MARS par Stéphanie RAMOS
Mars, dans la littérature française, n’est jamais un simple mois : il est un élan, une déchirure, une montée de sève dans les phrases. Les écrivains l’ont abordé comme on écoute un souffle nouveau, encore fragile mais déjà irrésistible. Chez Rimbaud, mars est un cri de jeunesse : dans Sensation, il marche « sous le ciel, Muse ! » et l’on sent dans ses vers la vibration d’un printemps qui s’ouvre comme une blessure lumineuse. Victor Hugo, lui, fait de mars un mois de lutte et de renaissance : dans Les Châtiments, il évoque ces jours où « le vent de mars secoue les rameaux » comme un peuple qui se réveille. Dans Les Misérables, c’est encore en mars que les rues de Paris frémissent, que les idées se soulèvent, que les destins se croisent sous un ciel en mouvement.

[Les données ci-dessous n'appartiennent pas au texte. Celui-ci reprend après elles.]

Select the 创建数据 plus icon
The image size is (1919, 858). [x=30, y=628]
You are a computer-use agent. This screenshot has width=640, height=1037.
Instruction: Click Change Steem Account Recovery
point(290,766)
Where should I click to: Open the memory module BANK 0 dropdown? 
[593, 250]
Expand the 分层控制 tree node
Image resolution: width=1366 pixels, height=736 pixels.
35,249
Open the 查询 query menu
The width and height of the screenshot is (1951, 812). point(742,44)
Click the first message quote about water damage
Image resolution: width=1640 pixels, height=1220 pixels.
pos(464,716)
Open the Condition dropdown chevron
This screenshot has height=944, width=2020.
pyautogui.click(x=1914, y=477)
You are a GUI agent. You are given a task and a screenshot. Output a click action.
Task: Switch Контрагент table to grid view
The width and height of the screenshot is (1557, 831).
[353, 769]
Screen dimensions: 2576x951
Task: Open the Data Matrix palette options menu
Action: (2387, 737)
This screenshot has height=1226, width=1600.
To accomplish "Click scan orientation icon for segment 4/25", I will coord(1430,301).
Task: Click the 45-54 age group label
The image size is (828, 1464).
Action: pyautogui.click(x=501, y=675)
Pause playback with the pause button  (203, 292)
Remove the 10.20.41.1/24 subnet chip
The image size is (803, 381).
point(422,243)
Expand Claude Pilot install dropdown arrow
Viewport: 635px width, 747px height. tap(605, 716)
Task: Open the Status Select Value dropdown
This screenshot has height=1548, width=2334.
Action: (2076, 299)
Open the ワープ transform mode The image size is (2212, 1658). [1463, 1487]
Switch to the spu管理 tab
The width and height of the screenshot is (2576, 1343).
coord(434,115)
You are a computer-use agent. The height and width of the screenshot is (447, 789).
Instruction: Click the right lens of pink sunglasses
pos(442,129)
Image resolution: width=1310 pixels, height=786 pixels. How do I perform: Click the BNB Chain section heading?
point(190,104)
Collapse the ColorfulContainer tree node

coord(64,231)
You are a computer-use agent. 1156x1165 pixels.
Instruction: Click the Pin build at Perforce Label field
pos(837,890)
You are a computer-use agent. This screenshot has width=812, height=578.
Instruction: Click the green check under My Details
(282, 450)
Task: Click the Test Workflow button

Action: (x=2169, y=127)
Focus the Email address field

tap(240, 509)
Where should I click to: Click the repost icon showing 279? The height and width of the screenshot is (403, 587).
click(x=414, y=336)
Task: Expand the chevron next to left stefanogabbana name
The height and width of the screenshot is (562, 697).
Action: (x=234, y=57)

Chez Colette, mars devient un mois sensuel, presque animal : dans Les Vrilles de la vigne, elle décrit les jardins qui s’ouvrent, les parfums qui montent, les bêtes qui sortent de leur torpeur, et l’on sent dans sa prose la caresse d’un soleil encore timide. George Sand, dans La Petite Fadette, peint un mars paysan, où les champs se défont de l’hiver, où les ruisseaux débordent, où les amours naissent comme les premières fleurs. Même Zola, dans Germinal, fait de mars un mois de tension : la terre se réveille, les hommes aussi, et l’on entend dans le sol comme dans les cœurs un grondement sourd.
Mars est aussi un mois de poésie intérieure. Apollinaire, dans Alcools, évoque ces jours où la pluie de mars tombe « fine et légère », comme un voile posé sur les souvenirs. Verlaine, dans Romances sans paroles, laisse glisser une mélancolie douce, une lumière pâle qui ressemble à ces matins de mars où l’on ne sait pas encore si le printemps va tenir sa promesse. Julien Gracq, dans Le Rivage des Syrtes, fait de mars un mois d’attente, un moment où tout semble prêt à basculer, où le monde retient son souffle.
Et puis il y a Proust, pour qui mars est un mois de réminiscence : dans À la recherche du temps perdu, les premières aubépines, les premières odeurs de terre mouillée, les premiers soleils obliques réveillent des mondes enfouis. Chez lui, mars n’est pas seulement un changement de saison, mais un changement d’être.
Ainsi, dans la littérature française, mars apparaît comme un mois de passage, un mois d’élan, un mois où la vie recommence à battre plus fort. Il porte en lui la promesse du renouveau, mais aussi l’inquiétude de ce qui s’annonce. Les écrivains l’ont peint avec des couleurs vives ou des teintes brumeuses, mais toujours avec cette intuition que mars est un seuil : celui où l’hiver se défait, où le printemps s’invente, où l’âme elle-même se remet à respirer. Mars est un mois qui avance, qui pousse, qui ouvre. Un mois qui ressemble à une phrase qui s’élève, à un poème qui s’éveille, à une vie qui recommence.